Dalam UUD 1945 mengaskan bahwa pemerintahan daerah provinsi, daerah kabupaten, dan kota mengatur dan mengurus sendiri urusan pemerintahan menurut asas otonomi dan tugas pembantuan. Selain itu, pada pasal 18B UUD 1945 juga menyebutkan bahwa Negara mengakui dan menghormati satuan-satuan pemerintahan yang bersifat khsusus atau bersifat istimewa yang diatur dengan undang-undang. Dasar-dasar secara konstitusional yang disebutkan di atas merupakan dasar secara yuridis dalam penyelenggaraan pemerintahan daerah dan dasar pelaksanaan otonomi.
Dalam undang-undang, dasar pelaksanaan otonomi telah termaktub dalam UU No.22 Tahun 1999 yang kemudian disempurnakan dengan lahirnya UU No.32 Tahun 2004 tentang penyelenggaraan pemerintahan daerah.
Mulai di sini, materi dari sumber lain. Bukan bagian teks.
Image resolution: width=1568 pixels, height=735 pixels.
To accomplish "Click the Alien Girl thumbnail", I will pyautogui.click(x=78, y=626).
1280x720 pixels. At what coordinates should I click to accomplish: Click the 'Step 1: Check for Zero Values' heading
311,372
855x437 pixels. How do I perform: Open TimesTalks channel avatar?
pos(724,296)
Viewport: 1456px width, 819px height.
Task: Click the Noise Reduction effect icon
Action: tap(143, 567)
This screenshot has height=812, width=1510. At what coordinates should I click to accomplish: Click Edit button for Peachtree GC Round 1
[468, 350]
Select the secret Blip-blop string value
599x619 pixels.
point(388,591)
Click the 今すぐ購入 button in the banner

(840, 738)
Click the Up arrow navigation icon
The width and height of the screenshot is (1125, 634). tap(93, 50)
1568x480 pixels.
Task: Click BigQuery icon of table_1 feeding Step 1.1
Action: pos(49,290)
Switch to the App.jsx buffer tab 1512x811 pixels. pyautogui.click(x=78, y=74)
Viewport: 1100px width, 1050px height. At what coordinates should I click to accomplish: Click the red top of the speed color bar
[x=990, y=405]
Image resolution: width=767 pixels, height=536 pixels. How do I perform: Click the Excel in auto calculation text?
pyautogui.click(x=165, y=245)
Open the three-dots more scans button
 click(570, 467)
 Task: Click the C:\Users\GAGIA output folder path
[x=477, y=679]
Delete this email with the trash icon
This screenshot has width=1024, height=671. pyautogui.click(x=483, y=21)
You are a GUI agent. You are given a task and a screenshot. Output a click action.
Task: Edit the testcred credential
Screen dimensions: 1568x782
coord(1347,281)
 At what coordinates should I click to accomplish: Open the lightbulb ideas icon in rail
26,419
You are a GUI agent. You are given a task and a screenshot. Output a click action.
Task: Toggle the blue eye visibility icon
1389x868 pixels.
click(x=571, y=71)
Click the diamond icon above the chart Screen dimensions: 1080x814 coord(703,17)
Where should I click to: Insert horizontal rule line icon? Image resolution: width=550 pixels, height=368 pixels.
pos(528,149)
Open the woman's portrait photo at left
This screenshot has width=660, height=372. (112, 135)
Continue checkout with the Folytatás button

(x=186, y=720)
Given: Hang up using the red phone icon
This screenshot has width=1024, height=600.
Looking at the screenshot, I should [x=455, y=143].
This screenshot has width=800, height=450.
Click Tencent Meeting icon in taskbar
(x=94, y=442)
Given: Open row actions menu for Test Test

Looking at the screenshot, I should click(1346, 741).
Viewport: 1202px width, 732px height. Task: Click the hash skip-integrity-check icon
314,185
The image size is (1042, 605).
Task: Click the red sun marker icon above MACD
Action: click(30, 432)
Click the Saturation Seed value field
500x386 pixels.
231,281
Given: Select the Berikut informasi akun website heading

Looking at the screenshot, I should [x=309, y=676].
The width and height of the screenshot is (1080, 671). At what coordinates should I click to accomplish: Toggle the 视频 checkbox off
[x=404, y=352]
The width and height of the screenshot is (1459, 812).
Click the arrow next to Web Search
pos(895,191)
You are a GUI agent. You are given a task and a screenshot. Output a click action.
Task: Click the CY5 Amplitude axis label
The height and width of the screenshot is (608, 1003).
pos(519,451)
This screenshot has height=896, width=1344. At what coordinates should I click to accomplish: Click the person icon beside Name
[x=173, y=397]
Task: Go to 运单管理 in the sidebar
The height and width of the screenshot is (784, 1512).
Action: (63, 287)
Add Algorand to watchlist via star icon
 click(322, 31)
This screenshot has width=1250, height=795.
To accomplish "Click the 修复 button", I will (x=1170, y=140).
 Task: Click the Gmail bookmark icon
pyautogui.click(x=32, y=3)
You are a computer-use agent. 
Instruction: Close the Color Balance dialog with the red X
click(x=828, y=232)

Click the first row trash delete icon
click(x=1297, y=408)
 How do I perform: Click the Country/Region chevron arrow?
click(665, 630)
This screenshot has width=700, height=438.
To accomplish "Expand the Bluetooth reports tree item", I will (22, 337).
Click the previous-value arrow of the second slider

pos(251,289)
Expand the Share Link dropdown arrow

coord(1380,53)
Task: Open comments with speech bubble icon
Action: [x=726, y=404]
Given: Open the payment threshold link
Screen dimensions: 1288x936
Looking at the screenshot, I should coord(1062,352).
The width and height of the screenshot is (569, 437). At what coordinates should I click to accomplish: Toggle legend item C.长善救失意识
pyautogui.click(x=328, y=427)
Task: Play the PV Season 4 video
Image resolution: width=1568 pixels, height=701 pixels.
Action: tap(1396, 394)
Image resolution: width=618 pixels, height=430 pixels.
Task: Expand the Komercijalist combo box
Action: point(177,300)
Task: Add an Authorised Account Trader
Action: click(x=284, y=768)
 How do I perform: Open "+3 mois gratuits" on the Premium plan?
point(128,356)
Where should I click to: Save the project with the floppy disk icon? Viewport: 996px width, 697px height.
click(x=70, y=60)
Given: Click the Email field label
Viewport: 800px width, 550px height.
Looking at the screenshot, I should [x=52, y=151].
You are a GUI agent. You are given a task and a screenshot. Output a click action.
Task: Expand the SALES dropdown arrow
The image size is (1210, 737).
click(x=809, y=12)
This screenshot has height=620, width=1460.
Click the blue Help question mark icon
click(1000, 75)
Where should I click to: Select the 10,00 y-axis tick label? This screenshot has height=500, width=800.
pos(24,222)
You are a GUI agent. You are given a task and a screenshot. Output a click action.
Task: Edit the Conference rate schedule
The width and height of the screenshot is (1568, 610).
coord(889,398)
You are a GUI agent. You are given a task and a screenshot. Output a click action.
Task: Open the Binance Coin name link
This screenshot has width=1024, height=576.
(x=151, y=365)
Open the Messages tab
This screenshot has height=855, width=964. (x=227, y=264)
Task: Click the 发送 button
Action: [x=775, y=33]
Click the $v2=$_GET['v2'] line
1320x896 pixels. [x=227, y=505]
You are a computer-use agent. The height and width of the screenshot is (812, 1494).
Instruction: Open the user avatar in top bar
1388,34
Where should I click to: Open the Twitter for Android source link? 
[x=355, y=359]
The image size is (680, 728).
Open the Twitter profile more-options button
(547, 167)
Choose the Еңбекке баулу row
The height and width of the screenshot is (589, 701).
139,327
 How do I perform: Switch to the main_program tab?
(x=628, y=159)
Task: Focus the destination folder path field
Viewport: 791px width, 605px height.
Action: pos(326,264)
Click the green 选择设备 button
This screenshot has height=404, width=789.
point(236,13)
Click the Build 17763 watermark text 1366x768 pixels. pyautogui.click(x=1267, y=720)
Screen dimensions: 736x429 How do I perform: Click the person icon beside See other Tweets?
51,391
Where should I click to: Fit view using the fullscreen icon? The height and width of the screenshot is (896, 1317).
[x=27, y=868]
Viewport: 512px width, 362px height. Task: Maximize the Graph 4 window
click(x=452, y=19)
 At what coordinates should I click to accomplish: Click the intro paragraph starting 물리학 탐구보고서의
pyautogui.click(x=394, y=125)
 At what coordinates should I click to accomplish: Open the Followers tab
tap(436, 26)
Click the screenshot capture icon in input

Dalam UU No.32 Tahun 2004 telah menyebutkan dalam melaksanakan pemerintahan, pemerintah dapat melaksanakan sendiri pemerintahan yang berada di daerah-daerah, menyerahkan sebagian kewenangan kepada daerah-daerah untuk melaksanakan sendiri pemerintahan yang berada di daerah, melimpahkan sebagian kewenangannya kepada pemerintah daerah dan dapat melaksanakan tugas dengan diperbantukan oleh pemerintah daerah provinsi, kabupaten/kota dan kepada desa. Berarti asas dalam penyelenggaraan pemerintahan daerah dalam Negara kesatuan republik Indonesia adalah asas sentralisasi, desentralisasi dan tugas pembantuan.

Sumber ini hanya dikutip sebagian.